The bottom line is that everyone in the class must start the exercise. If positive reinforcement doesn’t get them going then I would move over to the students who are not completing the task. Usually, physical proximity is enough to send the signal, but I will want to have a quiet word with any who still have not received the message. Ultimately, there will be a system involving a warning followed by graduated sanctions to back this up. This system doesn’t need to get a lot of use but it does need to be there.
Some people have qualms about positive reinforcement. They suggest that it involves praising students for what they should already be doing, rather than for something exceptional. They may also point to evidence against praise from self-determination theory. The idea is that if you praise someone for washing the dishes, they will lose intrinsic motivation for washing the dishes in the future. Alfie Kohn is probably the best know populariser of this idea.
However, there is conflicting evidence and there has been an ongoing debate in the literature. For instance, Cameron and Pierce (1994) found no negative impact of praise on intrinsic motivation and this then drew a rebuttal from Ryan and Deci (1996) of self-determination theory fame. This wasn’t the end of the matter and the debate persists. It may be that the argument is slightly at crossed-purposes and that we don’t benefit by conflating verbal reinforcement with cash payments and trying to analyse them all as rewards.

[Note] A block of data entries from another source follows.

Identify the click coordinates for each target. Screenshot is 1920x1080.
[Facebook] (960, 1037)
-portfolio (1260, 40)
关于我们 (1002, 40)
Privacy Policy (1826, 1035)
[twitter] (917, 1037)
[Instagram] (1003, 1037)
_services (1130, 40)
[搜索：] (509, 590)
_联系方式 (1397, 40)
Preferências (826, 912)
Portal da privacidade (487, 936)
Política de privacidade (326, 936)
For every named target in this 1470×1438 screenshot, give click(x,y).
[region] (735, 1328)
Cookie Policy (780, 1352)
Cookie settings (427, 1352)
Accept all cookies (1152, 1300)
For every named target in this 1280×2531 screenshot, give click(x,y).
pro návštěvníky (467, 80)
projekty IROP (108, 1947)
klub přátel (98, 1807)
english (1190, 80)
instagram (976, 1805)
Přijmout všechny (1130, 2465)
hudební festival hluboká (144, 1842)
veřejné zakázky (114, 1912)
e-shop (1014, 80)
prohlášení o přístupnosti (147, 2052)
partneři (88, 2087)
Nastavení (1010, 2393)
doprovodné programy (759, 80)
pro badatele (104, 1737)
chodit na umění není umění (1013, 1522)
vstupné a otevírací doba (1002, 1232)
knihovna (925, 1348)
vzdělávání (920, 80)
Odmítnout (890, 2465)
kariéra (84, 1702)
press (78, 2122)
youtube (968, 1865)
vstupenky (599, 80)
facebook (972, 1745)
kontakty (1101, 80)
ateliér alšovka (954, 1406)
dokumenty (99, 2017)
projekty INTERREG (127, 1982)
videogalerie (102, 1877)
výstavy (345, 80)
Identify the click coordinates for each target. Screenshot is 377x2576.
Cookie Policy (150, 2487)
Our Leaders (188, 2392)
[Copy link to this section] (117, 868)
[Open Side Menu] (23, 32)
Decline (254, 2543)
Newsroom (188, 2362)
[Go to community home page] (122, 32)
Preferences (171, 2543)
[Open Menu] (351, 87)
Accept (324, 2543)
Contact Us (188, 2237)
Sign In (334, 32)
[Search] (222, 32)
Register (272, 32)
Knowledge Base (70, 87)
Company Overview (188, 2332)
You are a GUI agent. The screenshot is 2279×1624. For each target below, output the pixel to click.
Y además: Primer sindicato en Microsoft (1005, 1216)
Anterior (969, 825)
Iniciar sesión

The bias of my own experience means that I am inclined to see the value in verbal reinforcement and I think this view is supported by a range of evidence, including from teacher effectiveness research. This may be a long bow to draw, but if Alfie Kohn was right, and his theory applied to dogs, then dog training would simply not work – the more treats and praise you gave the dog for sitting, the less likely the dog would be to sit in the future. Yes, humans are not the same as dogs, but it would be surprising if we were wholly different opposites.